Oasis succeeds in spite of the industry churn around it. The life cycle of Latin “explosions” in the American music market necessitates constant content. The billions of streams that giants like Ozuna or Balvin or Daddy Yankee guarantee with their features on others’ songs — even their less-than-inspired contributions — have become something of a white whale for American labels. (Every week, it seems like the Barrio Fino auteur is lending his flow to some industry favorite.) As longtime fans and listeners, the commitment to support a finally trenchant, if watered down, urbano movement in the American mainstream can take up real estate for the younger vanguard of Latin trap to stay innovative and uncompromising. It can’t all be remixes. It certainly can’t all be Jonas-Brothers-en-español. Novelty ends. Perreo is forever.
In that vein, Oasis embraces its Caribbean identity, moving from trap to reggaeton to ukulele-driven alt-rock (“Un Peso” features Argentine band Enanitos Verdes’ Marciano Cantero) to Afrobeat over just 31 minutes. Bad Bunny is fundamentally an oddball, and his best verses wave his proud boricua and freak flags. On “Yo Le Llego,” he introduces himself with a cheeky allusion to Balvin (“donde esta mi gente?”) and, in an abuela‘s voice, as “Benito Antonio Martínez Ocasio / directamente del espacio.” The trap interpolation of a punto guajiro on an upright bass makes the call-outs to Puerto Rico, Chile and Santo Domingo feel more genuine and colloquial than the globalism of “Mi Gente.”

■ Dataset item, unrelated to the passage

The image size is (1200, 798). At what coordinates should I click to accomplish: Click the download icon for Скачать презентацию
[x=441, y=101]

That’s not to say that Oasis lacks the petty energy we’ve all come to love and expect from Bad Bunny. “Odio” is wounded and vicious (“Que sufras en la vida y hasta después de la muerte”) where “La Canción” is more Sad Bunny slow song (featuring the very-Balvin line, “Eres la fantasía oscura de Kanye West.”) The lead single, “Qué Pretendes,” is the most similar to that very successful “Te Boté” remix, driven by a hard beat against a delicate, floating loop. Bad Bunny quotes its chorus almost exactly — “de mi vida te boté” — in the line “de Instagram te borré / de mi vida te borré.”
Yet elsewhere on the album, the two take greater liberties with the pop formula. “Cuidado Por Ahi/Maldades” is Oasis‘ most true-to-form reggaeton track, thanks in part to Benito’s “Yo quiero ser tu daddy pa’ darte gasolina” reference and the anonymous moan of a female background singer, just heavy-handed enough to be an artistic choice. The final track, “Como Un Bebé,” is an Afrobeat dancehall experiment with Mr. Eazi, the Nigerian singer and pioneer of banku music, ending the album with its most overt recognition of urbano‘s Afro-Caribbean roots.

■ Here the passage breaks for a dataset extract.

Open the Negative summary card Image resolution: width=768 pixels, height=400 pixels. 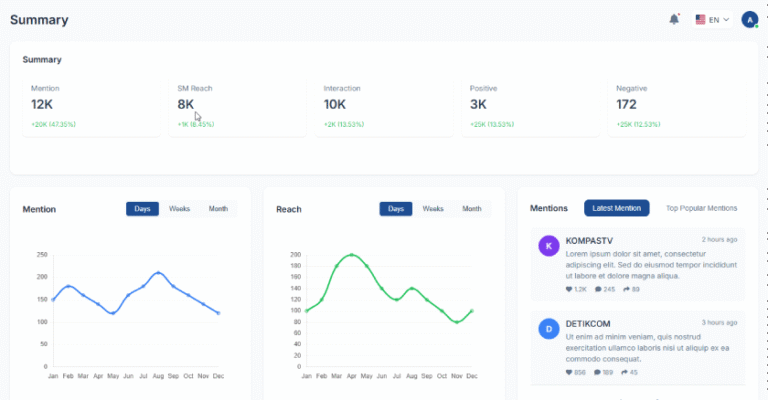(x=677, y=106)
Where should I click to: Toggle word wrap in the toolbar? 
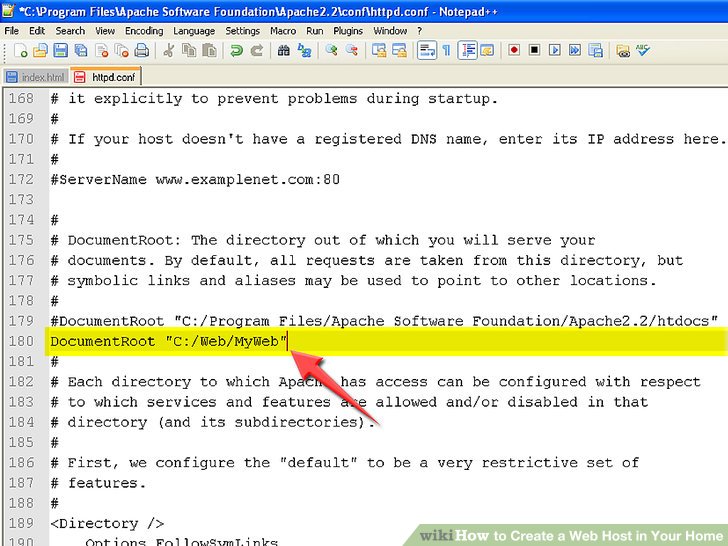(426, 50)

Post-“Mi Gente,” pop reggaeton artists like J Balvin must first meet the expectations of the communities that built their base and their sound to survive; Bad Bunny, in his handful of years as Latin trap’s divining rod, has never lost that prerogative. Oasis is proof that the success of the current urbano movement isn’t indebted to last year’s earth-conquering gimmicks on Vibras or “I Like It,” random Spanish-language verses on English-language songs or, like, a Katy Perry remix of “Con Calma.” It’s indebted to honesty.
That, and a respect for the intelligence driving the loudest beat in the world.